Aim:The objective of this study is to explore the impact and underlying mechanism of
S. baicalensis Georgi stem and leaf flavonoids (SSFs) on cognitive impairment caused by
intracerebroventricular injection of okadaic acid (OA) in rats.Methods:An experimental model of Alzheimer's disease (AD) was induced in rats by intracerebroventricular
injection of OA, resulting in memory impairment. The Morris water maze test was employed to
confirm the successful establishment of the memory impairment model. The rats that exhibited significant
memory impairment were randomly divided into different groups, including a model group, three
SSFs dose groups (25, 50, and 100 mg/kg), and a positive control group treated with Ginkgo biloba
tablets (GLT) at a dose of 200 mg/kg. To evaluate the learning and memory abilities of the rats, the
Morris water maze test was conducted. Hematoxylin-eosin (HE) staining was used to observe any
morphological changes in neurons. Immunohistochemistry (IHC) was performed to measure the expression
of choline acetyltransferase (ChAT) protein. Western blotting (WB) was utilized to assess the
phosphorylation levels of tau protein at Ser262 and Ser396. The activities of inducible nitric oxide
synthase (iNOS) and constitutive nitric oxide synthase (cNOS) were quantified using ultraviolet spectrophotometry.

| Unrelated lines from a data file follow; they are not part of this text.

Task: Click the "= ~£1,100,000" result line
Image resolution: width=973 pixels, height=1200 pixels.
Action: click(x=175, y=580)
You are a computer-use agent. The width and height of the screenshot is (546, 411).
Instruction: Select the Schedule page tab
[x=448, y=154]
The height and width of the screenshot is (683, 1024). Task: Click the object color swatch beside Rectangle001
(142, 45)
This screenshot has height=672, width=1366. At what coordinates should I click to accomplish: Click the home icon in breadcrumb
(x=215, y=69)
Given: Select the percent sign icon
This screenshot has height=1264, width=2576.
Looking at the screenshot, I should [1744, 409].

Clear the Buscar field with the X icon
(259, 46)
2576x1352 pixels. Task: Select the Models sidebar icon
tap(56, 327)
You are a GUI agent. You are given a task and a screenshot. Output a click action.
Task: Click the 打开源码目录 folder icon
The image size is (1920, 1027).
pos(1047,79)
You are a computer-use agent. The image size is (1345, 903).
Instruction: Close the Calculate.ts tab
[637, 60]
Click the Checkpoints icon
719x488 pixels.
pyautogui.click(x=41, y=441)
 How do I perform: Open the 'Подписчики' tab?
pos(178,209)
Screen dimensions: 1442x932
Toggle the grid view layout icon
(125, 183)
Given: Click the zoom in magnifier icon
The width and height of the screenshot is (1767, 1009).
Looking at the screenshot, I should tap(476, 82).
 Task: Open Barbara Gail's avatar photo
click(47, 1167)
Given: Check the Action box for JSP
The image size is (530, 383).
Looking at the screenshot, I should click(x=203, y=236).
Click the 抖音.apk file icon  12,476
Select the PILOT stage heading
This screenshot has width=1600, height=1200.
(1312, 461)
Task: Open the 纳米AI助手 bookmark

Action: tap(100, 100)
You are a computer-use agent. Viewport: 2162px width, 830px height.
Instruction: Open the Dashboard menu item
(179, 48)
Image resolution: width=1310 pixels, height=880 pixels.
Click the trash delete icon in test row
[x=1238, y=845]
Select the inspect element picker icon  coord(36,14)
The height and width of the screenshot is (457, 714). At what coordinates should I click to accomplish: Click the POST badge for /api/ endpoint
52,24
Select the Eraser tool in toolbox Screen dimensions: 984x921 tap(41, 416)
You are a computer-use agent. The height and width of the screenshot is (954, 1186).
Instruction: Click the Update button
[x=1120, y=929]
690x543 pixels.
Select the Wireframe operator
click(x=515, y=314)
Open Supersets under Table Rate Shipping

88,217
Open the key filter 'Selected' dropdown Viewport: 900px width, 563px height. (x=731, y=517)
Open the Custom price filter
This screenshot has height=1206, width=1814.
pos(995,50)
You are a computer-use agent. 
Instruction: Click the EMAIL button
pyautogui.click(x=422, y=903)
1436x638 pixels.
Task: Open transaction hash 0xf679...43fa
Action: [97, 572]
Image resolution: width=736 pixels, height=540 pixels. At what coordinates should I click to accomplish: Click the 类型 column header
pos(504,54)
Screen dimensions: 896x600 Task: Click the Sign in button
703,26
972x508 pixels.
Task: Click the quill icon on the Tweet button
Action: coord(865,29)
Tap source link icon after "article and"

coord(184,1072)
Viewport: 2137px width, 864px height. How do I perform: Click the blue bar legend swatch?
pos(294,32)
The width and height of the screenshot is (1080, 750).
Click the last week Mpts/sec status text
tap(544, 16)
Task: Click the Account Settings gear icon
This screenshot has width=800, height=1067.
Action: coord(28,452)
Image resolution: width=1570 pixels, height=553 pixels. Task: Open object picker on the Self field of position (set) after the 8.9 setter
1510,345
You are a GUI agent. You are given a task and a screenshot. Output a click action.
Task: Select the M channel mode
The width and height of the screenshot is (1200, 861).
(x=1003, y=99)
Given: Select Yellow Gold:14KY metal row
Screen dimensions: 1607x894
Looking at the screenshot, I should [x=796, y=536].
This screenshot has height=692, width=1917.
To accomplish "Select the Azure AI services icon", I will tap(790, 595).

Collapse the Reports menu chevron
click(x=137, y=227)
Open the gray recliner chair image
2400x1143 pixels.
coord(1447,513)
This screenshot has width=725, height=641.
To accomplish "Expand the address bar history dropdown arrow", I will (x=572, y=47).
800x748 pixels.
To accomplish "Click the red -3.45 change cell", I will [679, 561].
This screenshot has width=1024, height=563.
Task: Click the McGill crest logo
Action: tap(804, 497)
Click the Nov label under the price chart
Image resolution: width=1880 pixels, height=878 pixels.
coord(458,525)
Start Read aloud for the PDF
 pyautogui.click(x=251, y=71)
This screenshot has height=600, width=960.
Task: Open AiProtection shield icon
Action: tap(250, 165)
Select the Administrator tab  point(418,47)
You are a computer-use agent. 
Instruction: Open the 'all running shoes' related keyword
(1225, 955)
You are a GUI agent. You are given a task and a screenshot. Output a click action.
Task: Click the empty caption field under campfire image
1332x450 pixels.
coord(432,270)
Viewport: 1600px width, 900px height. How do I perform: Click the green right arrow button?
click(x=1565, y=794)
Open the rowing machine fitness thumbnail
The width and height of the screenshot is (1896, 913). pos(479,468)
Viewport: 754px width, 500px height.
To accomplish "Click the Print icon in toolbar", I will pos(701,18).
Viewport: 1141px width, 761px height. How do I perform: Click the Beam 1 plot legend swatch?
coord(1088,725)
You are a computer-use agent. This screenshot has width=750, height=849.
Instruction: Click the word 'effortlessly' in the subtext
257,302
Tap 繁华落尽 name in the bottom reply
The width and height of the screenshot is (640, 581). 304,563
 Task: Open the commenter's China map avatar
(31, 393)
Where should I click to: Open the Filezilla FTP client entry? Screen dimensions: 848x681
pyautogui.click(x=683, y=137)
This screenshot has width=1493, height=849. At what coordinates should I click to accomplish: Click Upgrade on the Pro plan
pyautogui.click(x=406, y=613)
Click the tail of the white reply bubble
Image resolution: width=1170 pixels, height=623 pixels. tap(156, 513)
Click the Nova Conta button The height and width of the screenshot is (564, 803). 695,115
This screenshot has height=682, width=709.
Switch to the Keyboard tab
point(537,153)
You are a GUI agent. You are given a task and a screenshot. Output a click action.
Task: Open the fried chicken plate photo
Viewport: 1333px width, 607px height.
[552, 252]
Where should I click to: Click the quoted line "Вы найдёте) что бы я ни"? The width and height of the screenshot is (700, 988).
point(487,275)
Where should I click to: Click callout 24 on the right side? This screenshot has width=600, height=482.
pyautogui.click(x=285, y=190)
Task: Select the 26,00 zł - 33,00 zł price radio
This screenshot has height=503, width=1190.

The levels of inflammatory factors, including interleukin-1β (IL-1β), tumor necrosis
factor-α (TNF-α), and interleukin-6 (IL-6), were measured using ELISA.Results:In rats, the administration of OA via intracerebroventricular injection resulted in cognitive
impairment, neuropathological changes, and alterations in protein expression and activity
levels. Specifically, the protein expression of ChAT was significantly reduced (P<0.01), while
the phosphorylation levels of tau protein at Ser262 and Ser396 were significantly increased
(P<0.01). Moreover, iNOS activity in the hippocampus and cerebral cortex exhibited a significant
increase (P<0.01), whereas cNOS activity showed a decrease (P<0.05). Furthermore, the levels of
IL-1β and TNF-α in the cerebral cortex were elevated (P<0.01), while the level of IL-6 was decreased
(P<0.05). The administration of three doses of SSFs and GLT to rats exhibited varying
degrees of improvement in the aforementioned pathological alterations induced by OA.Conclusion:SSFs demonstrated the ability to enhance cognitive function and mitigate memory
deficits in rats following intracerebroventricular injection of OA. This beneficial effect may be
attributed to the modulation of ChAT protein expression, tau hyperphosphorylation, NOS activity,
and inflammatory cytokine levels by SSFs.